WHAT TO DO
If a record holds a picture, leave the picture out and restate everything else word for word.

[[ GIVEN RECORDS, beginning ]]

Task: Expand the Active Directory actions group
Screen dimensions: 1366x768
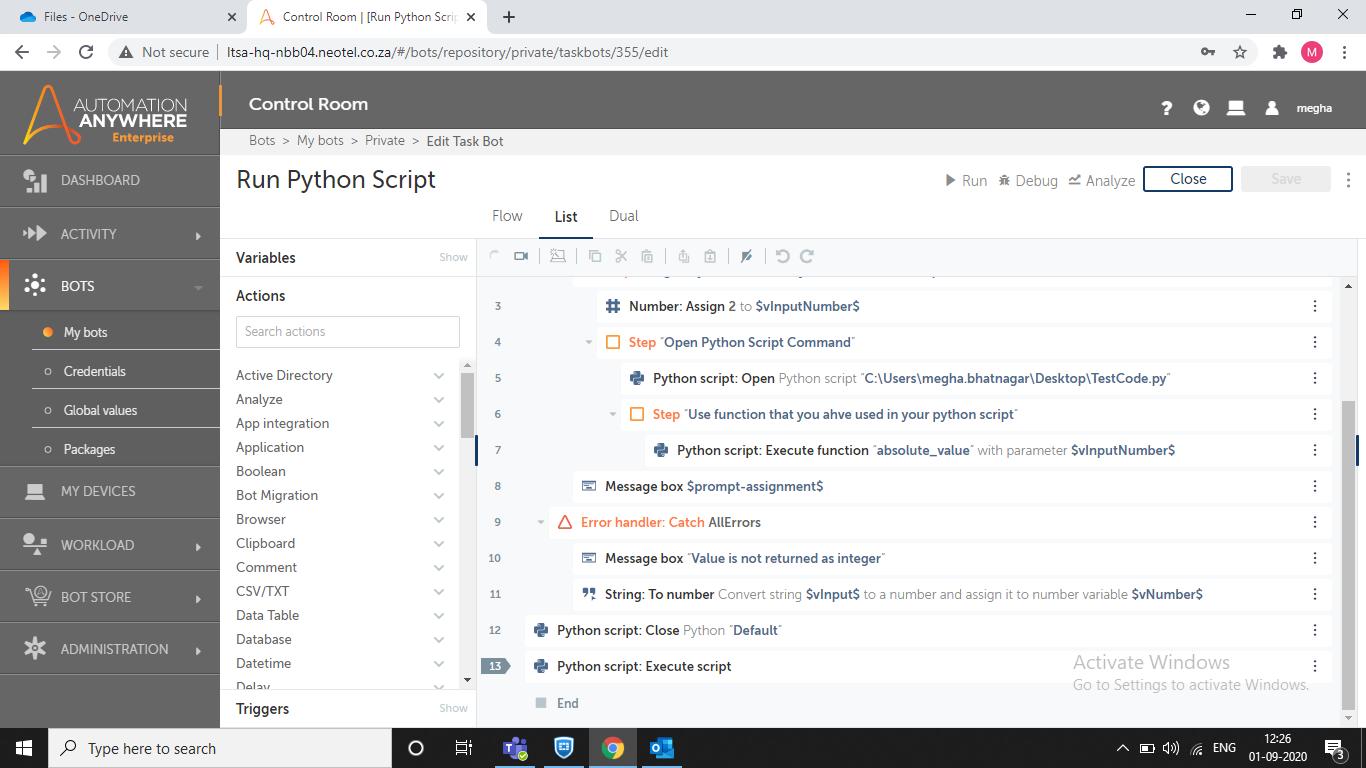Action: (x=438, y=375)
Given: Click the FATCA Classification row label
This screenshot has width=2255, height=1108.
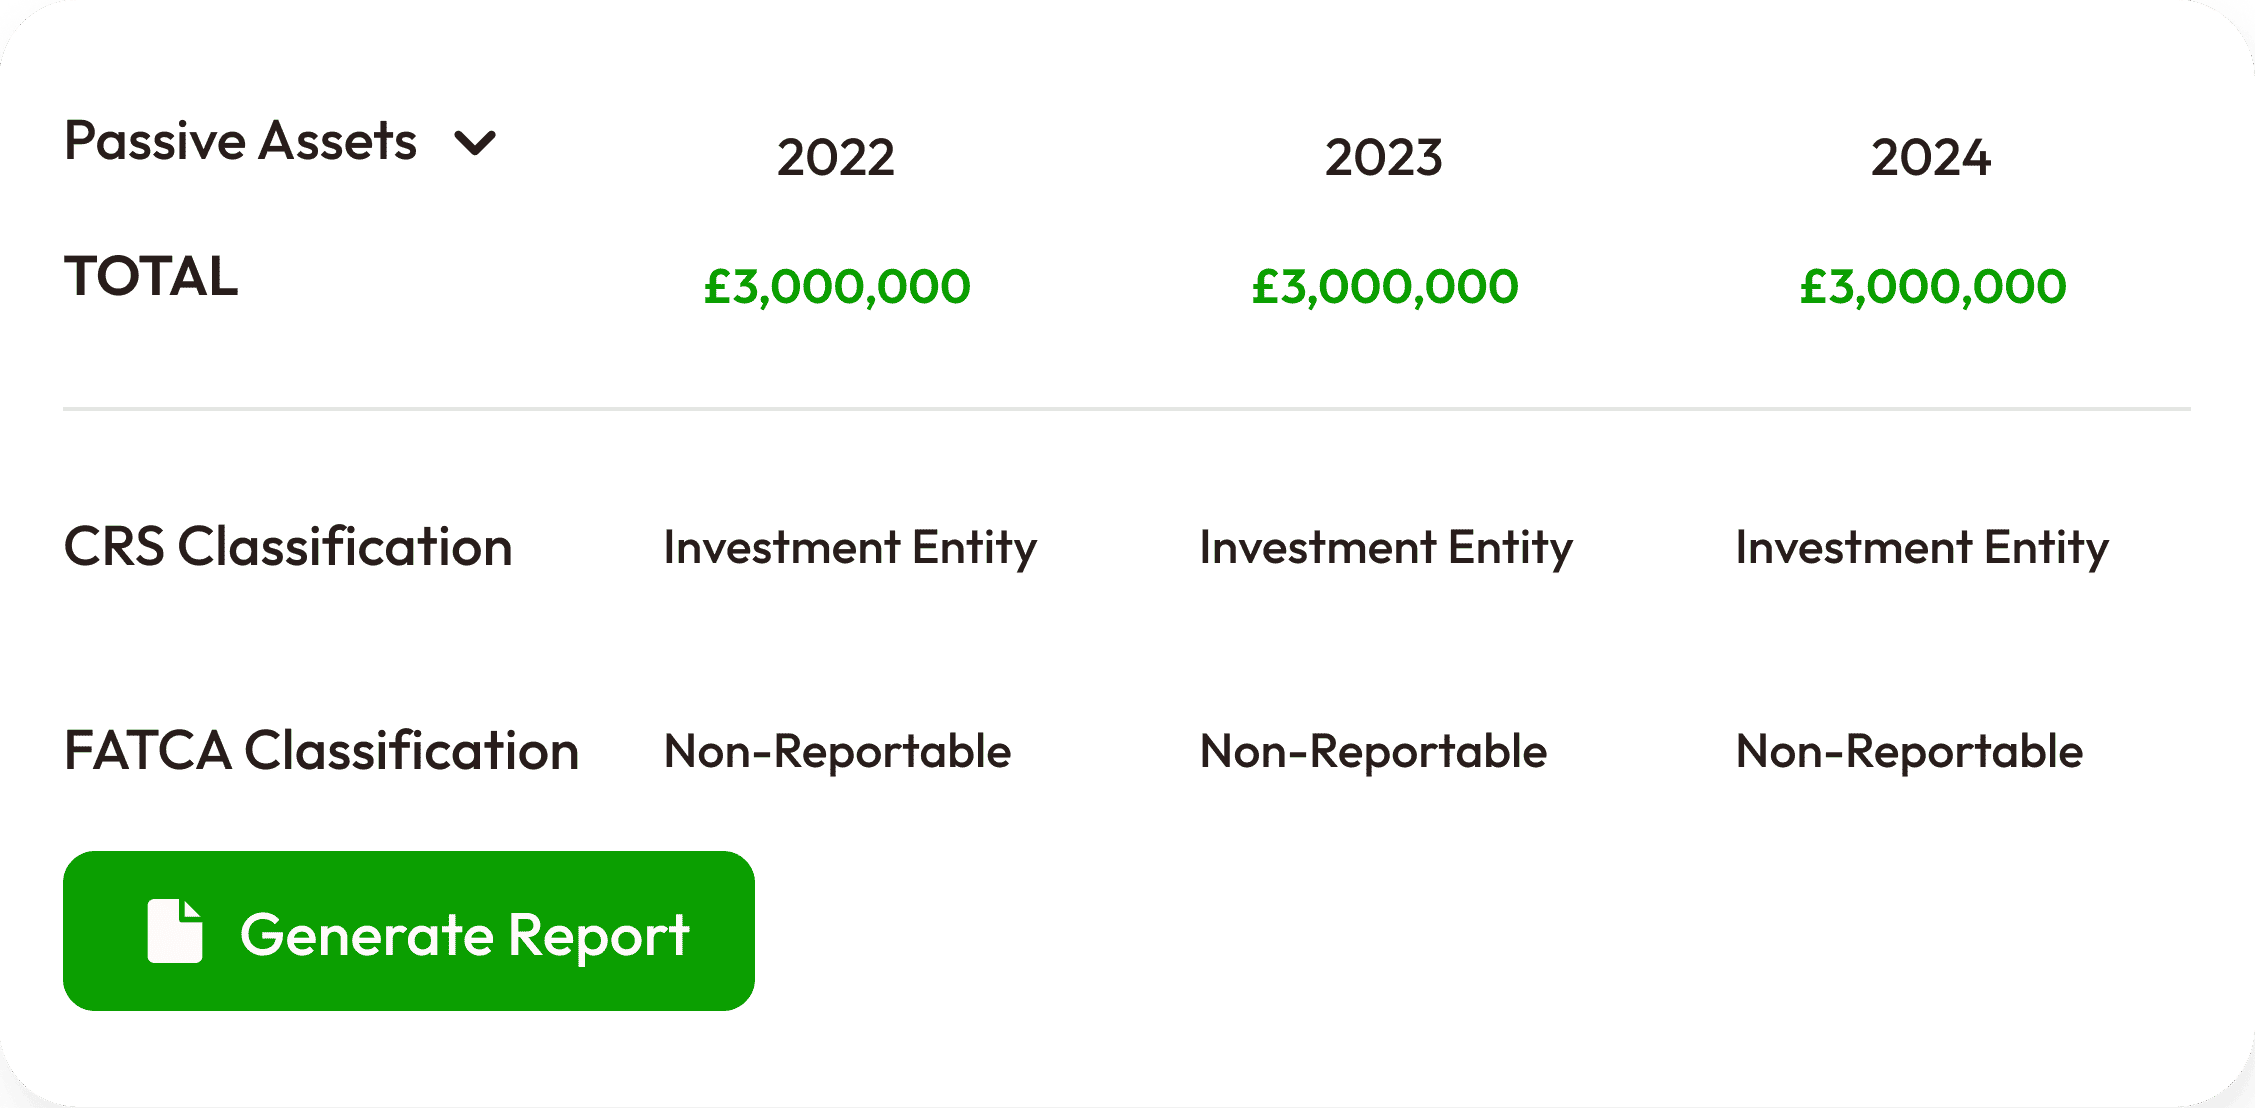Looking at the screenshot, I should coord(321,751).
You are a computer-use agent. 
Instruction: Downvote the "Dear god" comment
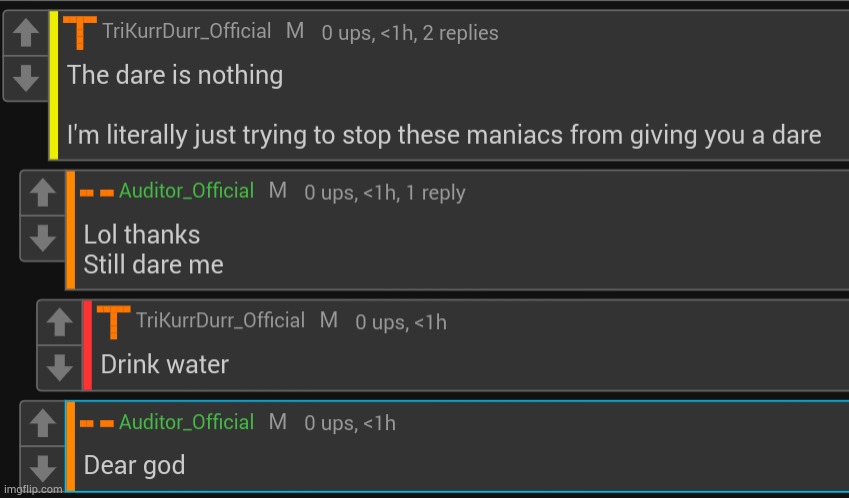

[[ GIVEN RECORDS, end ]]

RESPONSE AREA
Task: Expand the Active Directory actions group
Screen dimensions: 1366x768
Action: (x=438, y=375)
Given: Click the FATCA Classification row label
This screenshot has width=2255, height=1108.
Looking at the screenshot, I should coord(321,751).
You are a computer-use agent. 
Instruction: Downvote the "Dear god" comment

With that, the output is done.